Das fünfte Fachforum „Wohnen und Städtebau“ wird zeitlich etwas nach hinten geschoben, da der ISEK-Prozess eng mit dem Aufstellungsprozess des Handlungskonzeptes Wohnen verwoben ist und besonders
mit den dort entwickelten wohnungspolitischen Ziele in Einklang stehen muss.

Im zweiten Halbjahr dieses Jahres ist vorgesehen, dass die Teilnehmer der ersten Runde sich noch einmal im Rahmen eines integrierten, gemeinsamen Forums zusammenfinden.

Fünf Fachforen im ersten Halbjahr

In der ersten Runde der Fachforen sollen gemeinsam mit den geladenen Fachexperten Ideen entwickelt und eine umfassende Diskussion über strategische Ziele der Hagener Stadtentwicklung geführt werden. Die Entwurfsfassung der strategischen Ziele basiert
ausschließlich auf gutachterlichen Annahmen der beauftragten Planungsbüros plan-lokal, grünplan und Stadtverkehr und soll durch die Fachforen um die Fachperspektive ergänzt und durch diese weiterentwickelt werden. Der Entwurf ist offen für Kritik und weitere Impulse und wird kontinuierlich fortgeschrieben.

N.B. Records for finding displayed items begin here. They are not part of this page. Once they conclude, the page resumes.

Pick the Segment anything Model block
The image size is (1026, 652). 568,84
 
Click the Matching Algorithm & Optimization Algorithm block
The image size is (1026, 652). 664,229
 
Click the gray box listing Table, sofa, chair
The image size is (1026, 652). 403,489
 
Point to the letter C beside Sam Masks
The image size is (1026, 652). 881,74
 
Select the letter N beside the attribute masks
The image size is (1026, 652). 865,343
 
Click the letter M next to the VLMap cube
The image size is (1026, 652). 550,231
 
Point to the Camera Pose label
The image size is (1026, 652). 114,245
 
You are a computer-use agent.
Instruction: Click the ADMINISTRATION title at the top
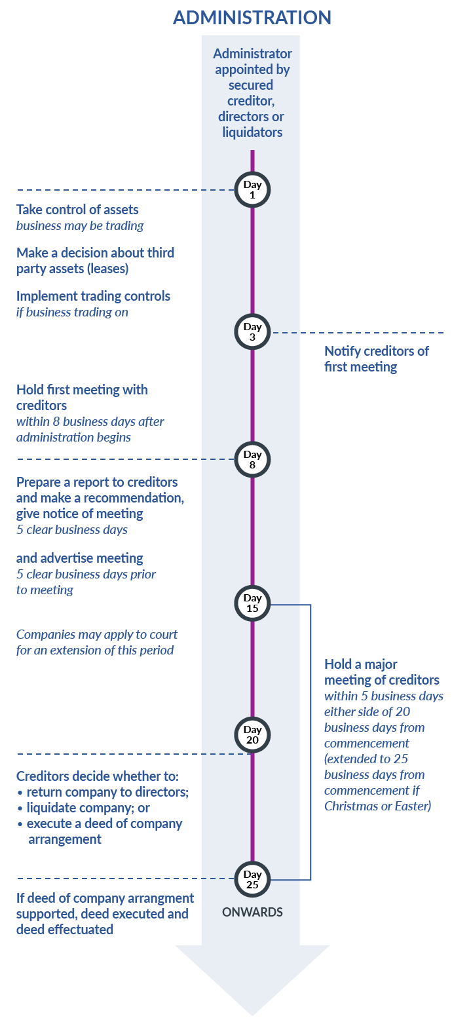coord(252,18)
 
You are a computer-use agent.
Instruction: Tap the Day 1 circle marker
coord(252,190)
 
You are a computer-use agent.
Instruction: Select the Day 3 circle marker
coord(252,332)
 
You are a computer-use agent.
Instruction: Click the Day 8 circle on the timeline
coord(252,460)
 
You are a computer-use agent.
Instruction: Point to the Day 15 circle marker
coord(252,603)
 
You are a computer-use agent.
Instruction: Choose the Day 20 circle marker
coord(252,735)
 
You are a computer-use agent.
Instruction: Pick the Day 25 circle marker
coord(252,879)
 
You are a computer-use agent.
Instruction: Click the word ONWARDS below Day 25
coord(252,912)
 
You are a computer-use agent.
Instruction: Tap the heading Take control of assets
coord(77,210)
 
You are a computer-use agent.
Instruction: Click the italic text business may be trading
coord(80,226)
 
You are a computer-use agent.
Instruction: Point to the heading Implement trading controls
coord(93,296)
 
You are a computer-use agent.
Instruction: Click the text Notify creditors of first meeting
coord(376,358)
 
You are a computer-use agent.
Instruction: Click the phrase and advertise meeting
coord(79,558)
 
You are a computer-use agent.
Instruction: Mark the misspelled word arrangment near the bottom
coord(157,898)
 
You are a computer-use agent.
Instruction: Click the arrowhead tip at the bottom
coord(252,1012)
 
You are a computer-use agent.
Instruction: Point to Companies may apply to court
coord(96,635)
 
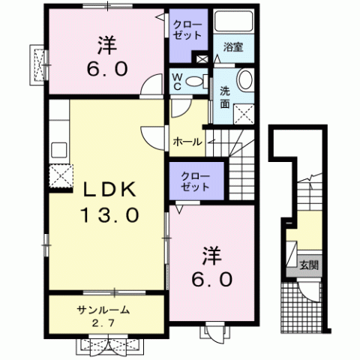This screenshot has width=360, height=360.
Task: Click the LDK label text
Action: point(110,189)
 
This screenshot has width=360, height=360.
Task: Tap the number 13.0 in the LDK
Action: point(110,215)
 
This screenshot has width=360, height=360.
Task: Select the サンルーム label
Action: point(103,310)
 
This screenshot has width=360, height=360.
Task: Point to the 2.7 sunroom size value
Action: point(103,323)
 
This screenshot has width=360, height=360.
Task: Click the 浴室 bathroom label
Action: point(233,46)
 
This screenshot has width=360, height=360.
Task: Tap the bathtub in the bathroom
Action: point(233,21)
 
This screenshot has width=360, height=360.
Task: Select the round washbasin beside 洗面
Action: point(245,80)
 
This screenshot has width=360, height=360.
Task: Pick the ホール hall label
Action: point(188,142)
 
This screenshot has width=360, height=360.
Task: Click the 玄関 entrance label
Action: point(309,266)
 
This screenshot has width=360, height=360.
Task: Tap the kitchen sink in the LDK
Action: point(59,150)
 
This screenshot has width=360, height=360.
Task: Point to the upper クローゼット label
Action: point(188,30)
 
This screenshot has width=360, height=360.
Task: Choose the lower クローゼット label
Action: point(195,182)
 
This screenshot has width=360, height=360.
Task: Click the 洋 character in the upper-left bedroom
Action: point(107,45)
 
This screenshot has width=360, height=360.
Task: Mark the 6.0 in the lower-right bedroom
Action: point(212,279)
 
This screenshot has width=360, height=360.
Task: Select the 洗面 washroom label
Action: point(225,98)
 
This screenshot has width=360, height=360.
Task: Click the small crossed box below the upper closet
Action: point(202,59)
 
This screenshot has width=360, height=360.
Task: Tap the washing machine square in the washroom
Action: point(244,114)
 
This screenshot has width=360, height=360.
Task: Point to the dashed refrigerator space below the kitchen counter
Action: point(62,176)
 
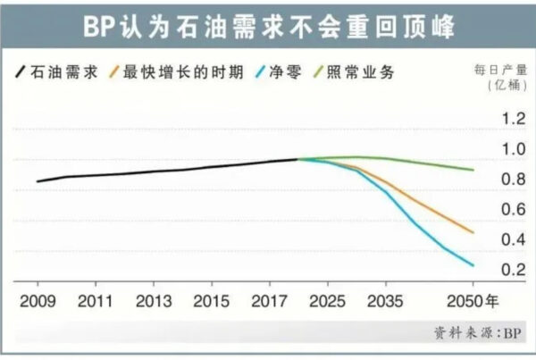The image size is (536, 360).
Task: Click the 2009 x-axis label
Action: (37, 301)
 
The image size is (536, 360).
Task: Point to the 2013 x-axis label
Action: (155, 301)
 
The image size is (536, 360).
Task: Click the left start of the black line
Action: (38, 181)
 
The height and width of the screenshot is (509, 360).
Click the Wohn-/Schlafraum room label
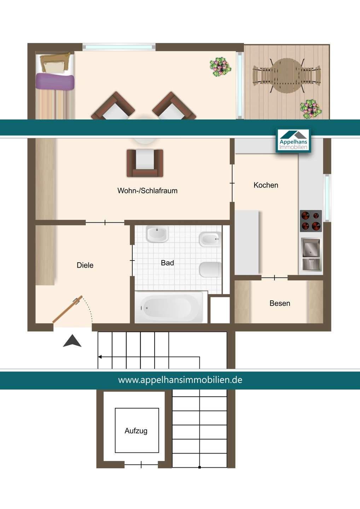[147, 191]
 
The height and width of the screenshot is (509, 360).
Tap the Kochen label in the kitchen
[266, 185]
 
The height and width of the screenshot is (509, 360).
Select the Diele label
[85, 265]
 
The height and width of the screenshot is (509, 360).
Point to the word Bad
[167, 263]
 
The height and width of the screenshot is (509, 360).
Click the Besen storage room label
[280, 303]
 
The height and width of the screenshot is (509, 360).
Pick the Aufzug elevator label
[136, 431]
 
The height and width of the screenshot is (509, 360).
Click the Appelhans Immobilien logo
[293, 141]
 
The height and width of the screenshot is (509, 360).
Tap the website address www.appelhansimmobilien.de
[180, 380]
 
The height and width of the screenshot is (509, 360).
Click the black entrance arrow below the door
[72, 341]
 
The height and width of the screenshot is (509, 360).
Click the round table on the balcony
[286, 76]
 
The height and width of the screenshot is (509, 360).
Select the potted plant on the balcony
[311, 109]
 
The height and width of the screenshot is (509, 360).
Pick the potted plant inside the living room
[220, 66]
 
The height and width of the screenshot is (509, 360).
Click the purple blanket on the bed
[55, 81]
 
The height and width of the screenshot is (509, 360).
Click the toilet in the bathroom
[210, 269]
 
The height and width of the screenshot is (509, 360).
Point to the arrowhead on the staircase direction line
[100, 357]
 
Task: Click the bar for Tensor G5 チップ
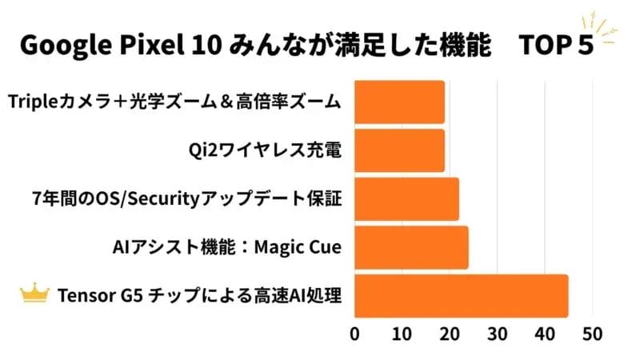(461, 296)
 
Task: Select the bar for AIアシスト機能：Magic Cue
(410, 248)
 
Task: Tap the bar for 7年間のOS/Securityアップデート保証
(406, 199)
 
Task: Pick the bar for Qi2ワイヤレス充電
(398, 150)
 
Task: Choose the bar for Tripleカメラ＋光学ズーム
(398, 102)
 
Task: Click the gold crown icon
(35, 295)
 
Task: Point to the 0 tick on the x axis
(354, 333)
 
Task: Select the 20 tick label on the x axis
(450, 333)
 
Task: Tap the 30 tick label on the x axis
(497, 333)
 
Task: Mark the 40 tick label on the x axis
(544, 333)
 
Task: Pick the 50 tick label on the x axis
(591, 333)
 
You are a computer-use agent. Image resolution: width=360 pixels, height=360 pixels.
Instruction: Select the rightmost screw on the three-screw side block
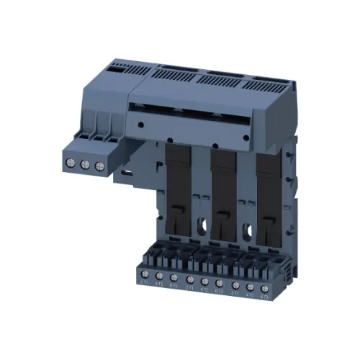pos(99,166)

Alle Entwicklungen im Internet

Im nächsten Beteiligungsschritt soll auch durch die Beteiligung der breiten Öffentlichkeit eine Weiterqualifizierung der Entwurfsfassung erfolgen. Auf der Internetseite www.plan-portal.de/hagen werden alle neuen Entwicklungen veröffentlicht. Die Veranstaltungstermine für das erste Halbjahr 2018 sind hier angegeben. Der interessierte Leser kann bereits einen Blick in den Entwurf der Bestandsanalyse, also der gesamtstädtischen Situation in den einzelnen Themenfeldern werfen. Sie bildet den ersten textlichen Bestandteil des ISEK. Diese wird durch die Analyse der fünf Hagener Bezirke, in Form von Stadtbezirksprofilen, ergänzt. Sie untersuchen die Situation vor Ort und nehmen sowohl die individuellen Stärken, wie auch Schwächen auf.

“Wie wollen wir leben und arbeiten?”

Auf Basis dieser Status-Quo-Erhebung wurden erste gutachterliche strategische Ziele für die zukünftige Entwicklung der Stadt abgeleitet. Diese gilt es nun zu diskutieren. Alle Bürgerinnen und Bürger sollten sich daher schon einmal den Termin des HagenForums am 17. April vormerken. Das Forum wird zwischen 18 und 21 Uhr im Ratssaal des Rathauses an der Volme stattfinden und Antworten auf die Frage „Wie wollen wir zukünftig in Hagen leben und arbeiten?“ suchen. Ziel ist es, an diesem Tag und im weiteren Prozess ein gemeinsames Bild der Zukunft zu entwickeln. Ein Bild, das den wünschenswerten Zustand Hagens für die kommenden 15 bis 20 Jahre zeigt.
Parallel zum HagenForum beginnt eine Onlinebeteiligung. Im Juni geht es dann in die Stadtbezirke, um mit denBürgerinnen und Bürgern vor Ort ins Gespräch zu kommen. Für diese öffentlichen Veranstaltungen werden noch separate Einladungen erfolgen.